Sejumlah tokoh dan petinggi PDIP menyerukan agar majelis hakim menjunjung tinggi keadilan dan tidak terpengaruh oleh tekanan politik.

Penulis: Tribun Network | Editor: Hanang Yuwono
TRIBUNNEWS/IRWAN RISMAWAN
SIDANG HASTO - Sekjen PDI Perjuangan Hasto Kristiyanto berpelukan dengan keluarga usai menjalani sidang dakwaan di Pengadilan Tipikor, Jakarta, Jumat (14/3/2025). Mahfud MD berharap Hasto mendapatkan keadilan dalam vonis hari ini, berbeda dengan nasib yang menimpa Tom Lembong. (TRIBUNNEWS/IRWAN RISMAWAN) 

TRIBUNSOLO.COM, JAKARTA - Sekretaris Jenderal PDI Perjuangan, Hasto Kristiyanto, menjalani sidang vonis atas dugaan perintangan penyidikan dan suap dalam kasus Harun Masiku di Pengadilan Tipikor Jakarta, Jumat (25/7/2025).

Menjelang pembacaan putusan, sejumlah tokoh dan petinggi PDIP menyerukan agar majelis hakim menjunjung tinggi keadilan dan tidak terpengaruh oleh tekanan politik.

Ketua DPP PDIP Bidang Kehormatan, Komarudin Watubun, meminta hakim tidak mengikuti pola vonis mantan Menteri Perdagangan Thomas Trikasih Lembong alias Tom Lembong, yang dinilainya sarat rekayasa hukum.

Baca juga: Ngotot Lawan Roy Suryo Cs soal Ijazah Jokowi, Silfester Matutina Bantah Diperintah Elite Tertentu

"Kita berharap kasus Hasto ini tidak bernasib seperti Tom Lembong.

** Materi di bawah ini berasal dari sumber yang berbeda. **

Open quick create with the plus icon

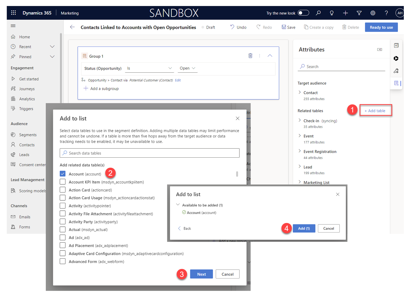point(345,13)
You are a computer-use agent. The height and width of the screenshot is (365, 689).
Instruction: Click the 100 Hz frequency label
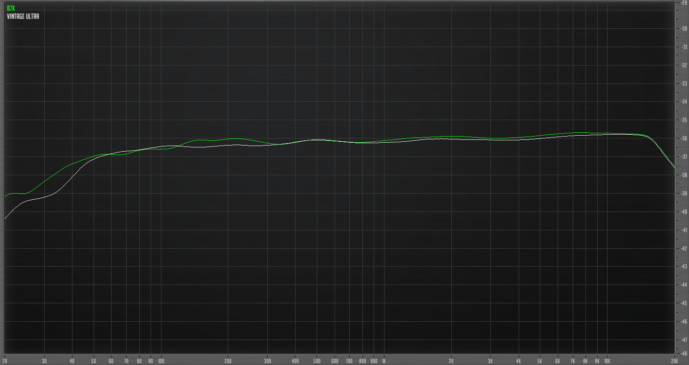pos(160,360)
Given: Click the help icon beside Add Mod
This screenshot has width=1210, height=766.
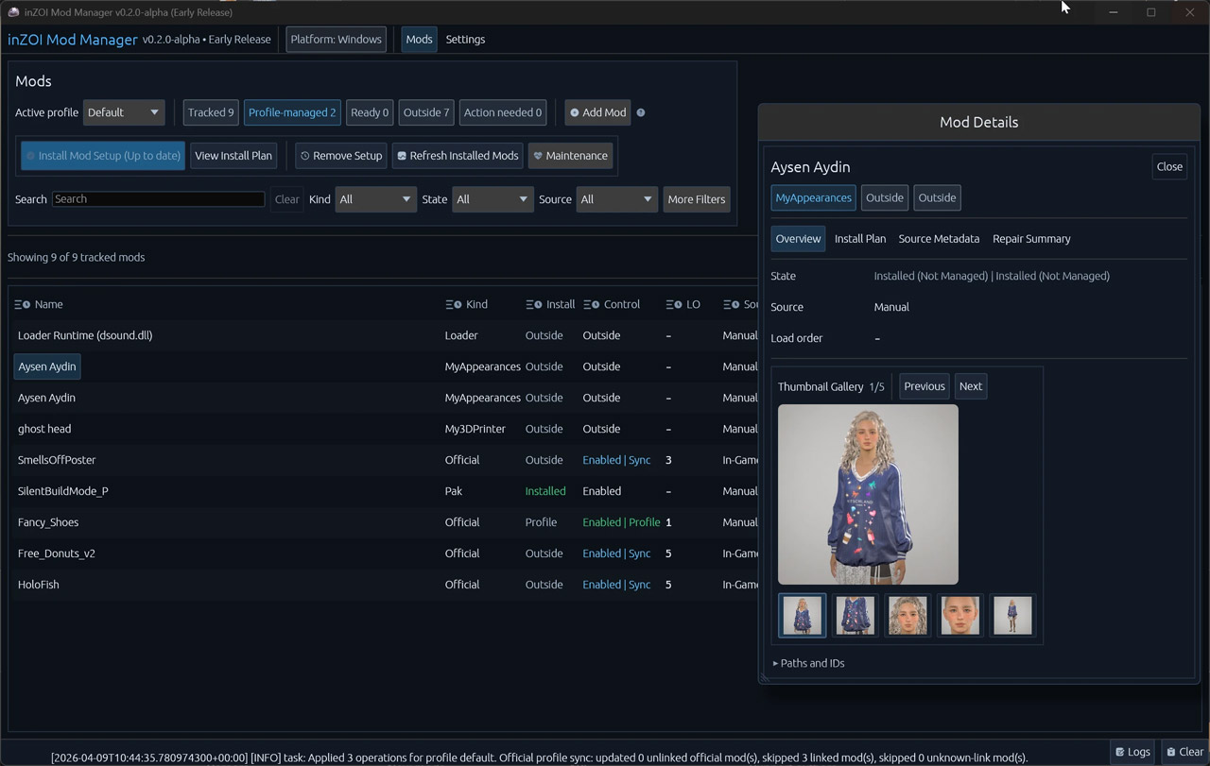Looking at the screenshot, I should tap(641, 112).
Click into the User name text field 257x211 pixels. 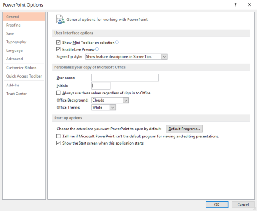coord(125,78)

Publik tahu bahwa ini kasus yang direkayasa. Fakta persidangan jelas menunjukkan itu," kata Komarudin saat ditemui di Kompleks Parlemen, Jakarta, Kamis (24/7/2025).

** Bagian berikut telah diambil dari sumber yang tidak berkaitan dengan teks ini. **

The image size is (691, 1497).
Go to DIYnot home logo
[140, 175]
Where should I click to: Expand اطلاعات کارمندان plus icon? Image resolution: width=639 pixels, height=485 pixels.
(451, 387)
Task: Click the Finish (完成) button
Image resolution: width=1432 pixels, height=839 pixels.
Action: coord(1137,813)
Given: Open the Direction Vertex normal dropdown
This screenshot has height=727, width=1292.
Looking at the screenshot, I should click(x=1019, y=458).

Ia menyebut bahwa keterlibatan Hasto dalam kasus Harun Masiku dipenuhi oleh kepentingan politik dan berharap hakim tidak mengabaikan fakta-fakta persidangan.

"Kami tidak ingin hukum jadi alat kekuasaan. Ini negara hukum, bukan negara rekayasa. Kami percaya majelis hakim bisa bersikap adil," tegas Komarudin.

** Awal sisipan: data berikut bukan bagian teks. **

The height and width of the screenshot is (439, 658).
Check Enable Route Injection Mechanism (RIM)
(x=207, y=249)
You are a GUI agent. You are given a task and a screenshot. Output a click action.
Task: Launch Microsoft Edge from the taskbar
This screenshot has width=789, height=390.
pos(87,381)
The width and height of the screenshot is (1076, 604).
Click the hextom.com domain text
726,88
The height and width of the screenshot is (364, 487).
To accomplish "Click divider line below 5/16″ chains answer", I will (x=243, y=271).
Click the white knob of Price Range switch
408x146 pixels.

SIMPATISAN HASTO. Aksi demonstrasi yang digelar sejumlah simpatisan Sekjen PDI Perjuangan Hasto Kristiyanto, di depan gedung Pengadilan Negeri Jakarta Pusat, Jumat (25/7/2025). Ada banner sindiran rezim Mulyono.
SIMPATISAN HASTO. Aksi demonstrasi yang digelar sejumlah simpatisan Sekjen PDI Perjuangan Hasto Kristiyanto, di depan gedung Pengadilan Negeri Jakarta Pusat, Jumat (25/7/2025). Ada banner sindiran rezim Mulyono. (Tribunnews.com/Ibriza)

Hal senada juga disampaikan mantan Menteri Koordinator Bidang Politik, Hukum, dan Keamanan Mahfud MD.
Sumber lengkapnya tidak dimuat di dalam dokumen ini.